(RECORDS TO USE):
=== Begin Enclosure ===

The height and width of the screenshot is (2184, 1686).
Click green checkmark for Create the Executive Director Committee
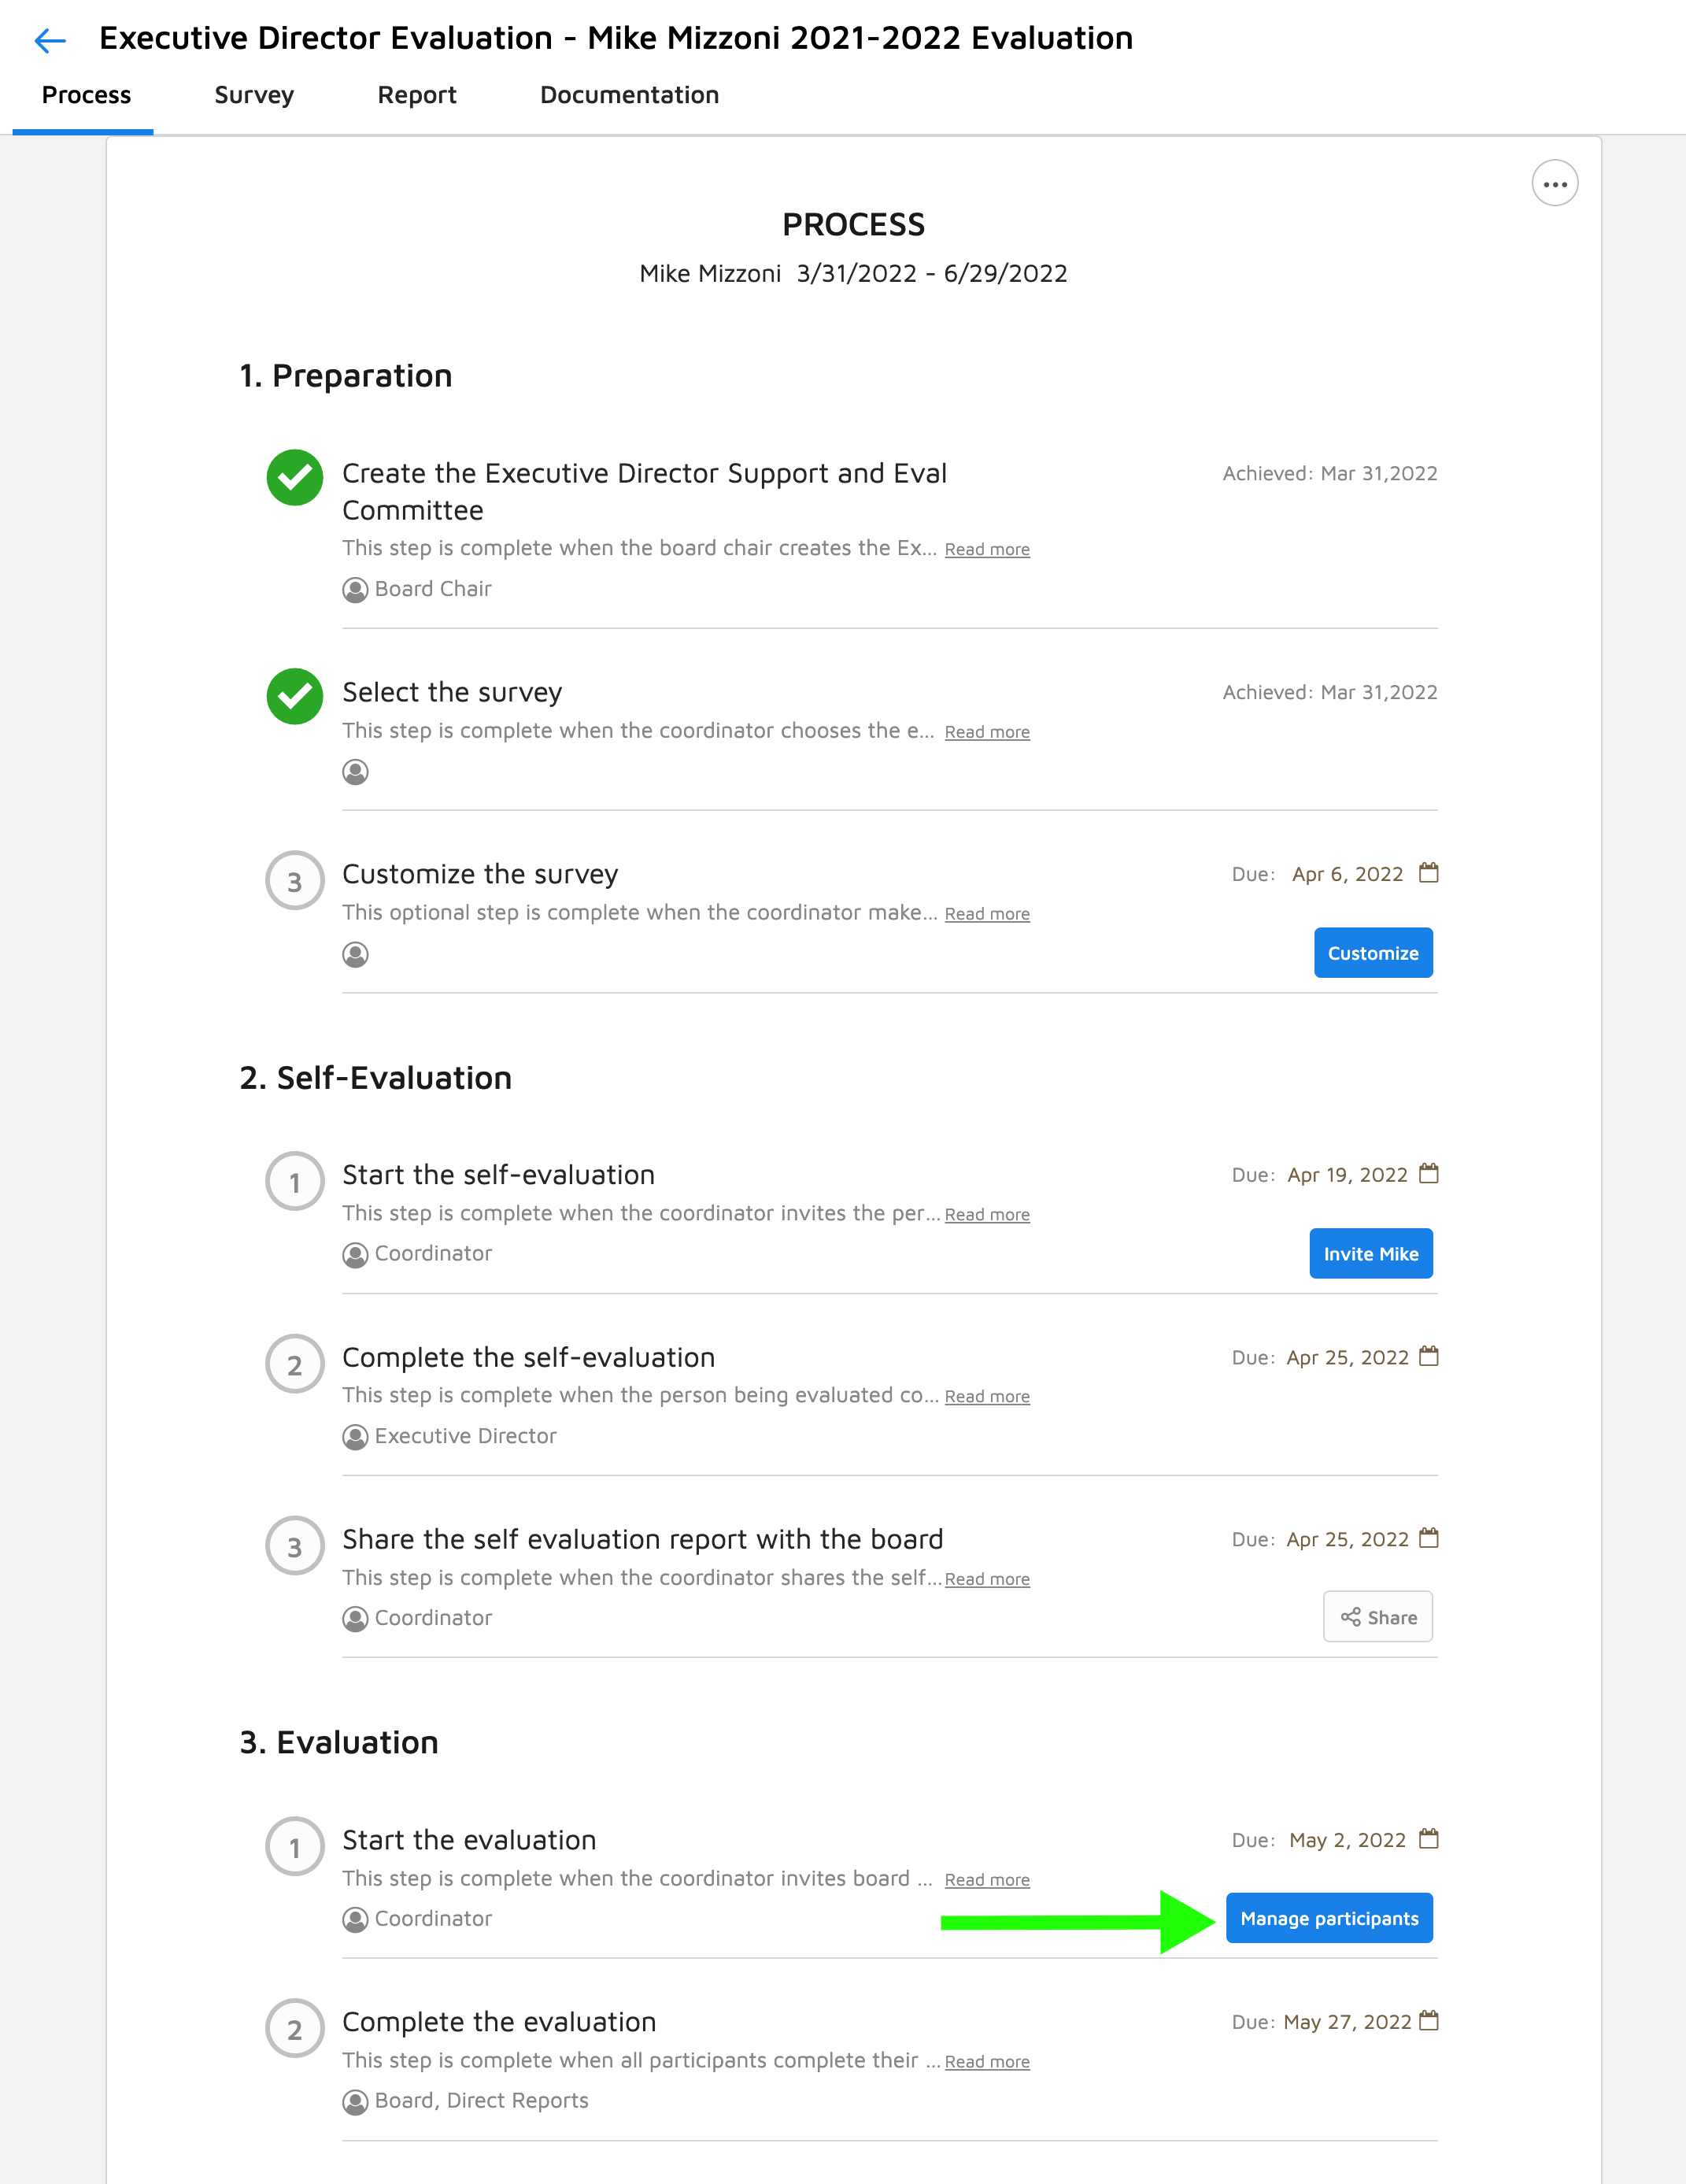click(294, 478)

=== End Enclosure ===
=== Begin Enclosure ===

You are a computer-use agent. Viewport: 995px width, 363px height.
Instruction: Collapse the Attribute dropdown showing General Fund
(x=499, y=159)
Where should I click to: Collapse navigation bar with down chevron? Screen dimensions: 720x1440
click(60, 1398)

=== End Enclosure ===

In the data above, find each line that uses the string "height". Copy it.

The height and width of the screenshot is (2184, 1686).
You are a computer-use agent. Viewport: 995px width, 363px height.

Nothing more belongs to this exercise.